== Trecho apresentado ==
A pesquisa antropológica faz, de seu objeto de estudo, o próprio paradigma de seu trabalho: é a tese que defenderia o antropólogo Eduardo Viveiros de Castro, num livro, cujo título seria “O anti-Narciso”, que, porém, jamais conseguirá concluir, tese, esta, que mostra a antropologia como uma versão das práticas de conhecimento indígenas que lhe serviram de estudo.
Se o perspectivismo conceitualiza a visão abstrata que os povos indígenas têm da natureza, perspectivando-a humanamente, pode-se, a partir da discussão, analisar a teia de relações estabelecidas entre espelhamentos e apropriações de lógicas, bem como de maneiras de se conhecer o mundo, o outro e o próprio eu – individual ou social.
Nosso guia segue apenas uma das trilhas sugeridas por Viveiros de Castro.
A inconstância da alma selvagem foi a publicação que reuniu pela primeira vez em um único volume toda a trajetória intelectual do antropólogo até então [2002]. Os ensaios de Viveiros de Castro, em grande parte centrados nas sociedades amazônicas, analisam o pensamento indígena, através de um forte diálogo com a filosofia. Nestes escritos encontra-se o original conceito de “perspectivismo” – que diz respeito à concepção de que animais e espíritos ocupam legitimamente a posição de sujeitos. O perspectivismo ameríndio confere aos animais existência cultural, porém a partir de uma confluência de perspectivas, cujo ponto em comum é a subjetividade; pois os animais, assim como os humanos, veem-se como humanos – ainda que não vejam os humanos como animais. A questão, portanto, é posta como variável de acordo ponto de vista. A alteridade é vista sob diferentes formas estabelecidas por relações.
===
== Material de origem ==
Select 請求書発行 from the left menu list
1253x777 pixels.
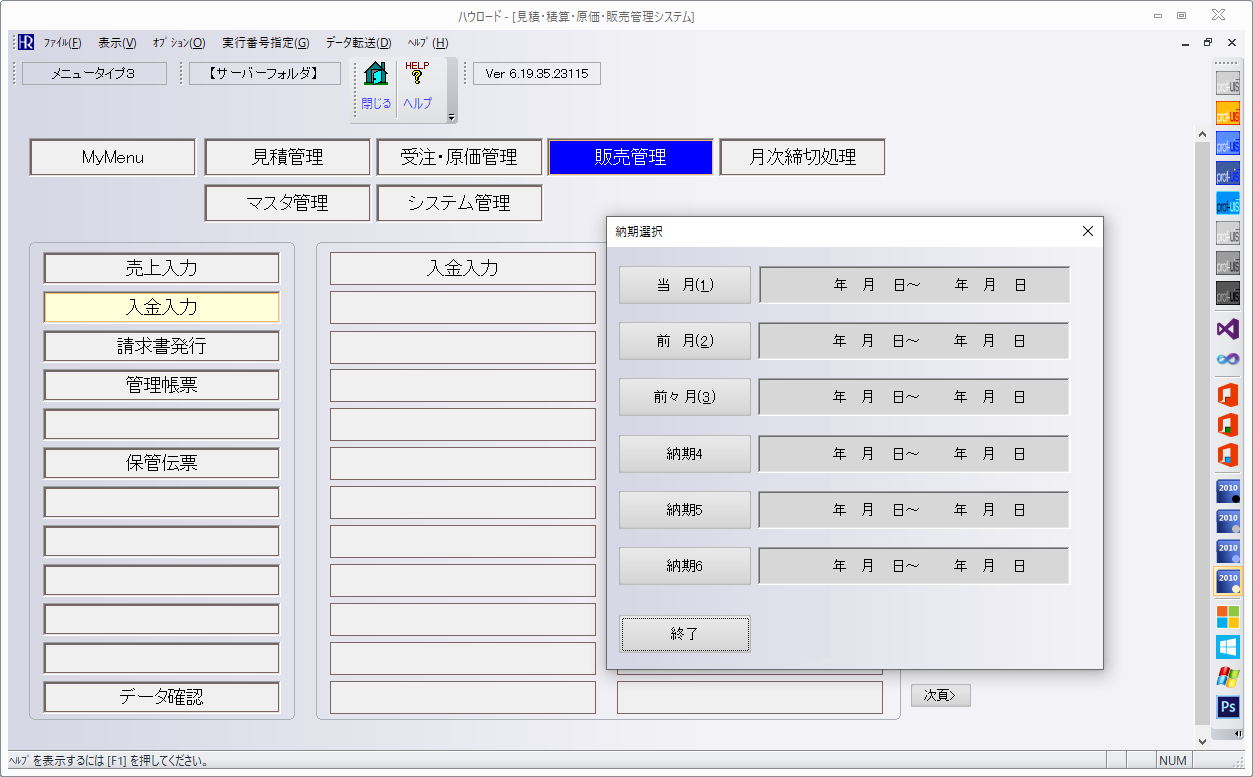pos(161,346)
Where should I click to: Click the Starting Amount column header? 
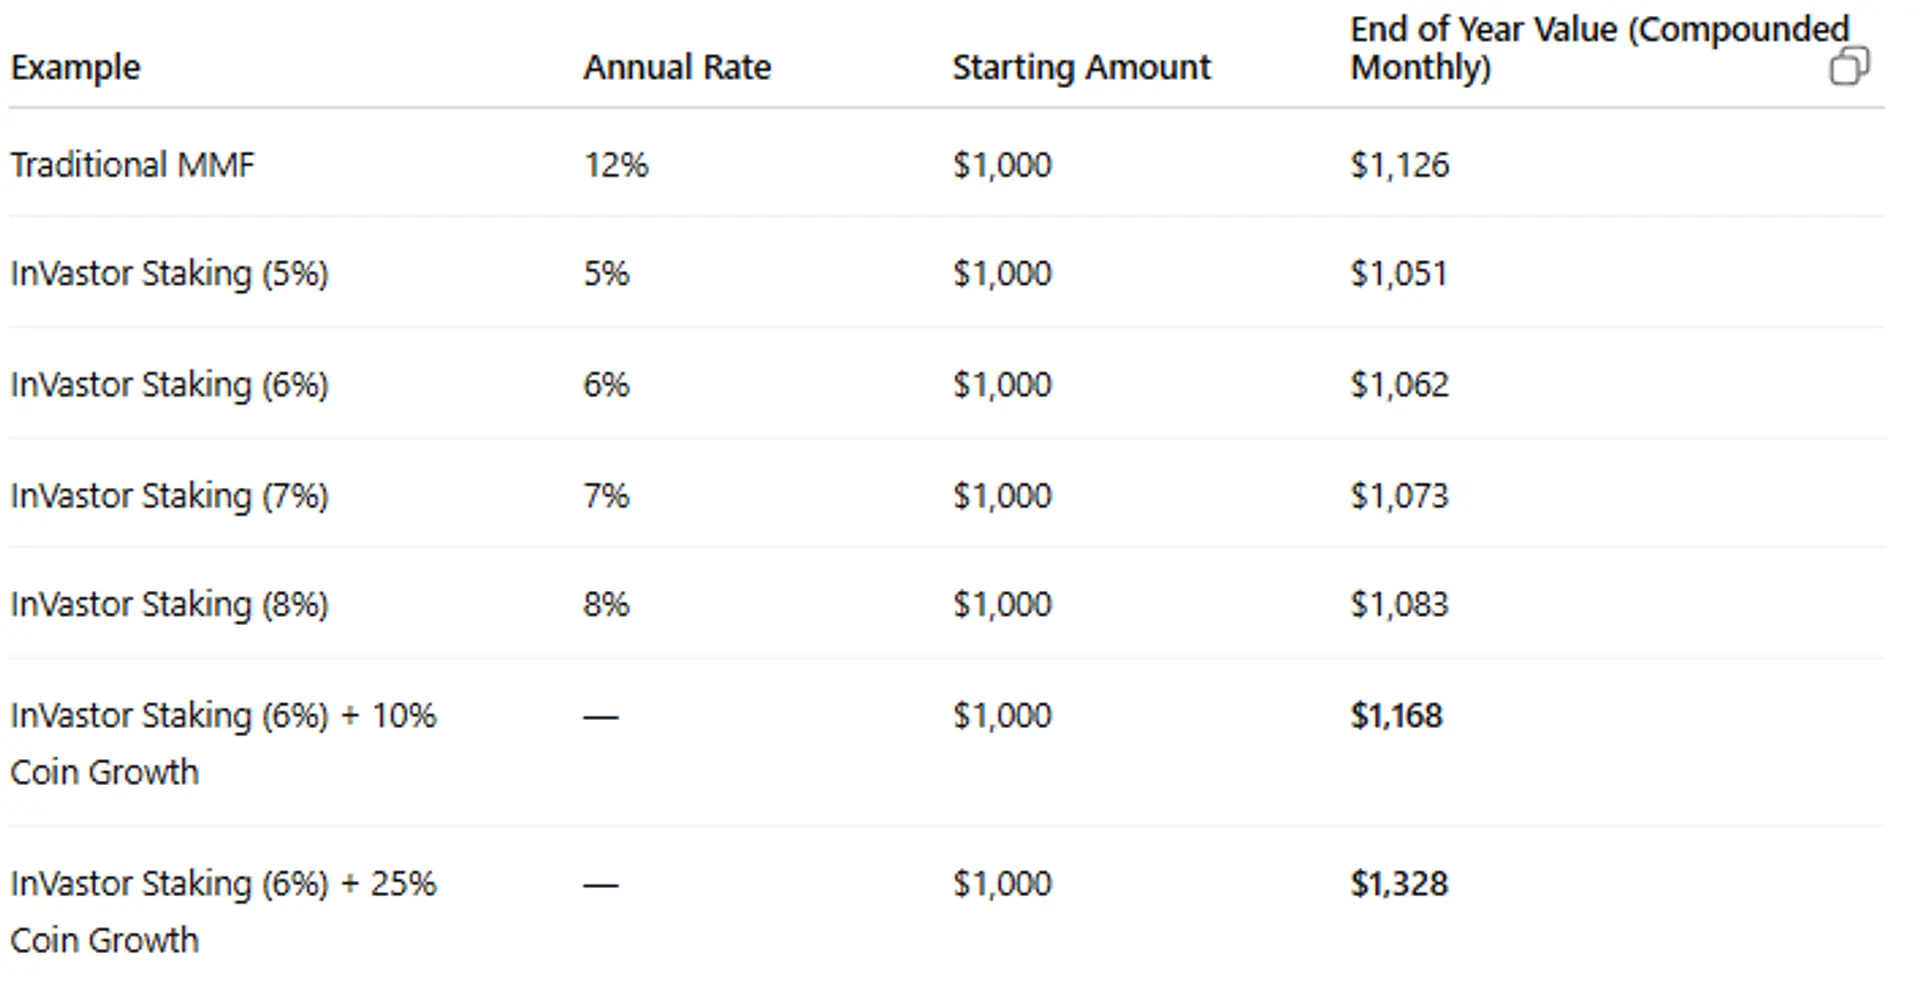click(x=1081, y=67)
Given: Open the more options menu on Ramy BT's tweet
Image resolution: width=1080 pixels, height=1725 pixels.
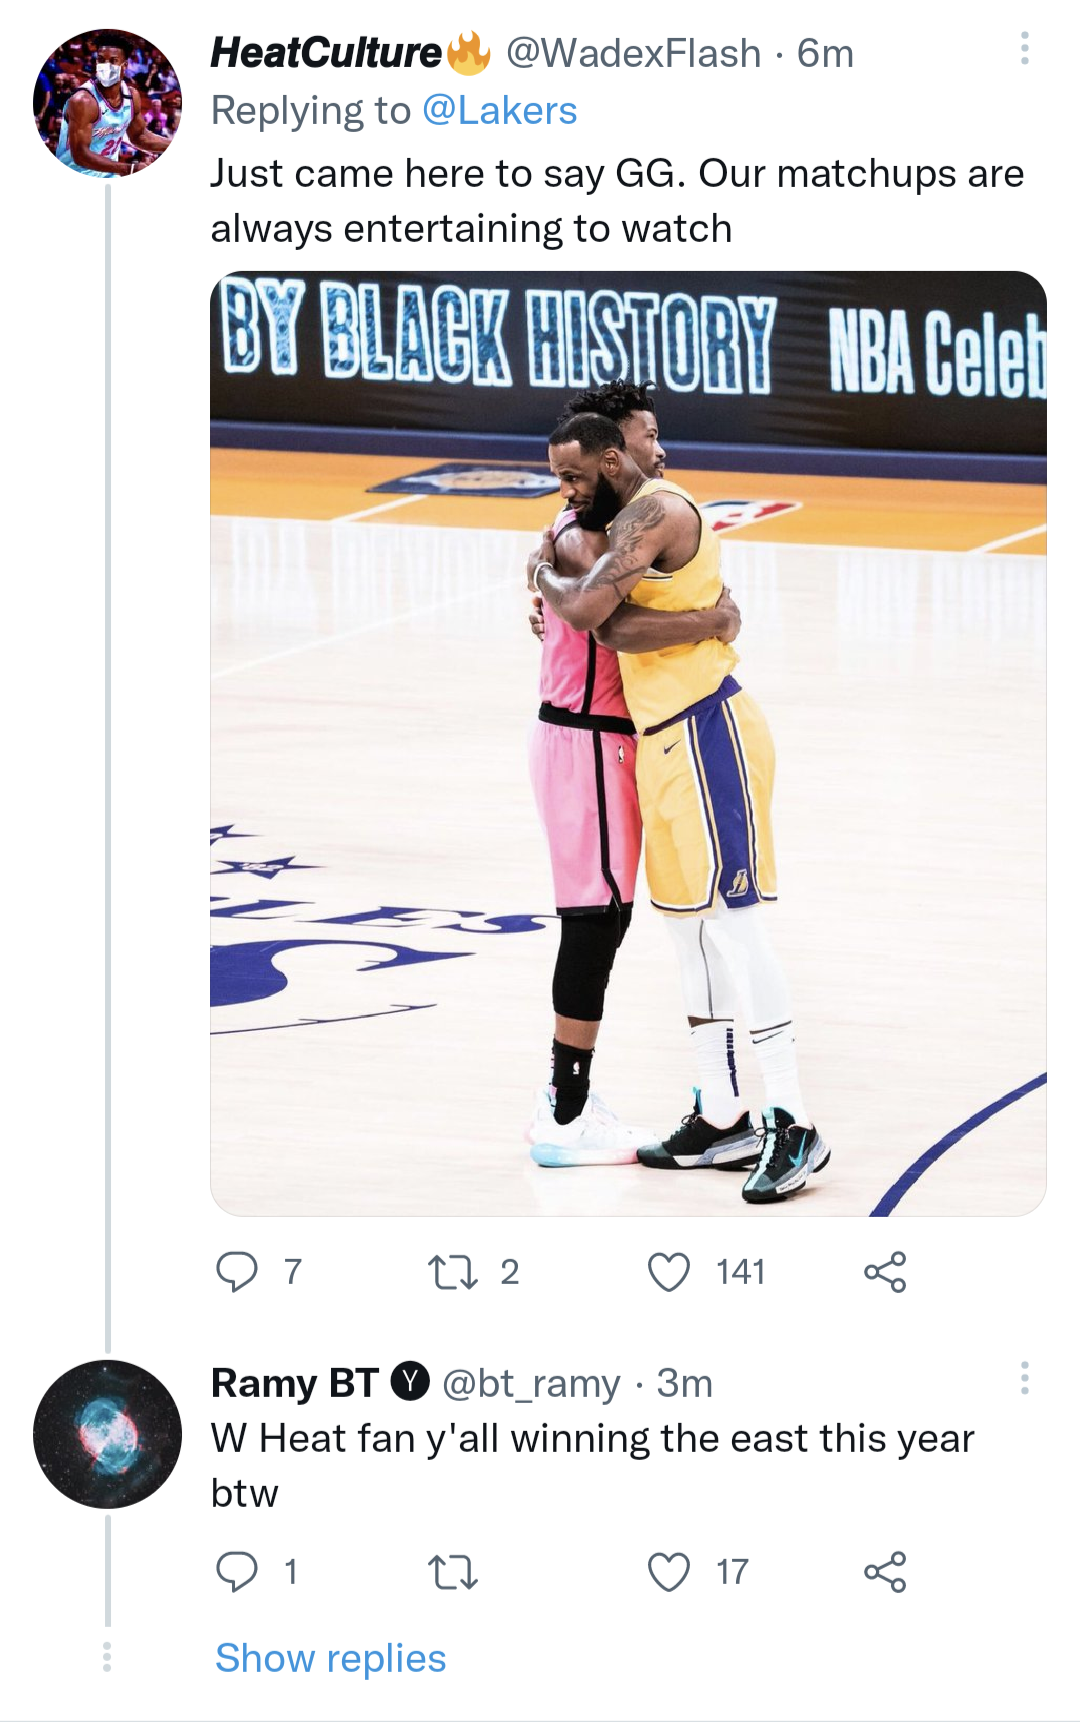Looking at the screenshot, I should (x=1023, y=1383).
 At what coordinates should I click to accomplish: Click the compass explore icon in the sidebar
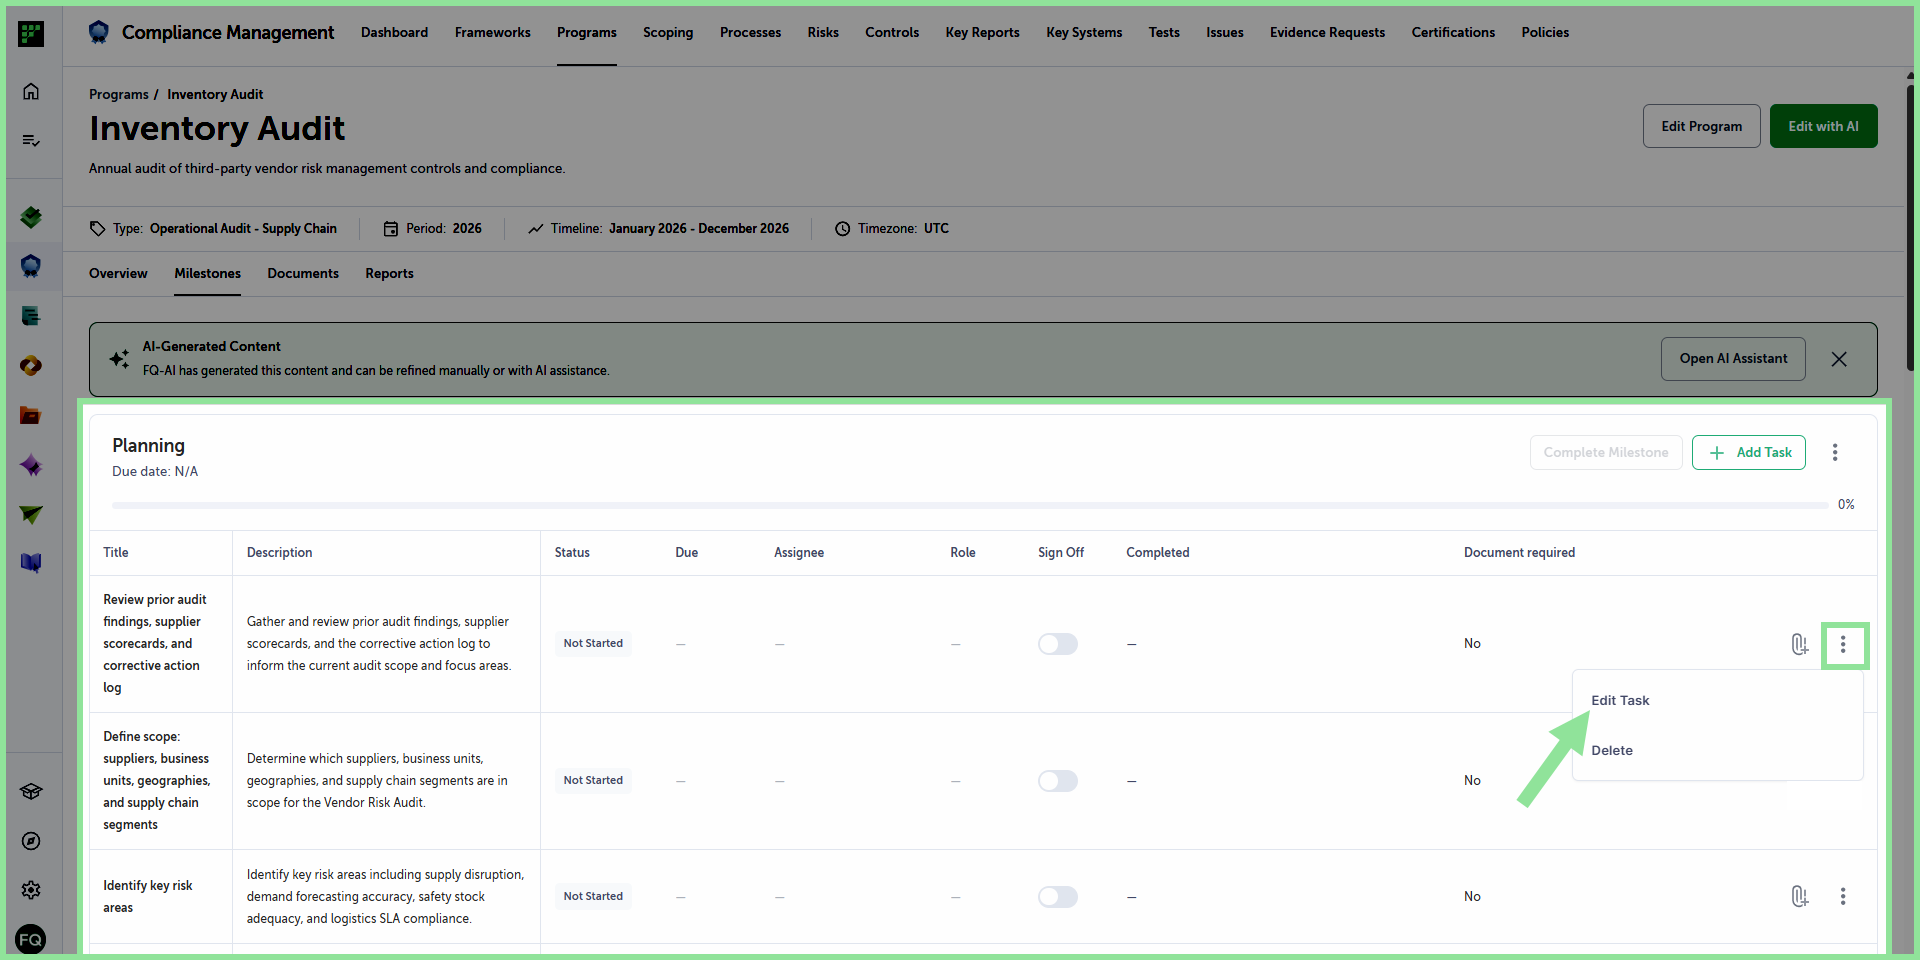pos(31,841)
===
Tarefas do exercício:
1. Cite dos registros as linhas desde a que contém "Where should I" até a que contém "Looking at the", ambas incluídas, deixando as imagens de fora da resposta.
2. Dê continuidade ao trecho sobre o perspectivismo de Viveiros de Castro a partir da última frase apresentada.
O trecho e os registros provêm de fontes distintas.

Respostas por tarefa:
1.
Where should I click to: Click the Starting Amount column header? 
click(x=1081, y=67)
Given: Open the more options menu on Ramy BT's tweet
Image resolution: width=1080 pixels, height=1725 pixels.
Looking at the screenshot, I should (x=1023, y=1383).

2.
Conforme sintetiza, em resenha publicada na revista Mana, o professor da Unicamp Mauro W. Barbosa de Almeida: “A Inconstância, lembremos de novo, não é um tratado: é um livro de ensaios em movimento, que deixam à mostra o processo de descoberta. Um dos exemplos é que vemos primeiro o tema de uma pancosmologia ameríndia emergir no fascinante estudo dos modalizadores ontológicos yawalapíti (cap. 1); observamos, então, o jogo de perspectivas instáveis no diálogo do matador e da vítima (cap. 4), antes que o conceito mesmo apareça; e as várias modalidades de alterização através do canibalismo, até que, em um salto de imaginação, alimentada pelo diálogo de professor-aluna, vemos todos esses perspectivismos particulares se unificarem em um perspectivismo generalizado, agora na forma de um programa de pesquisa cheio de entusiasmo, consciente da descoberta de uma solução que é, por sua vez, o ponto de partida para uma “grande teoria unificada”. O professor aponta que a visão de Viveiros de Castro adota o ângulo de uma ontologia de modos de predação, que é intimamente conectada com “uma visão epistemológica quase desnorteadora por sua novidade, que é a teoria do perspectivismo ameríndio. Sem procurar resumi-la, essa teoria aponta para um aspecto crucial da pensée sauvage, mostrando os ameríndios como naturalistas que não apenas são taxonomistas ao estilo de Lineu, mas também argutos defensores, como Darwin, da unidade profunda que liga plantas, animais e humanidade, embora vendo essa unidade de um ângulo, por assim dizer, oposto, ao trazerem a animalidade para o domínio da humanidade”.
A “inconstância” da alma selvagem alude ao fato de que ao “tentarem catequizar os Tupinambá, os jesuítas encontravam sua maior dificuldade na ‘inconstância’ apresentada pelos índios. Estes pareciam sedentos para aprender os ensinamentos jesuíticos, mas a rapidez com que voltavam a seus antigos costumes era algo de assustador aos jesuítas”.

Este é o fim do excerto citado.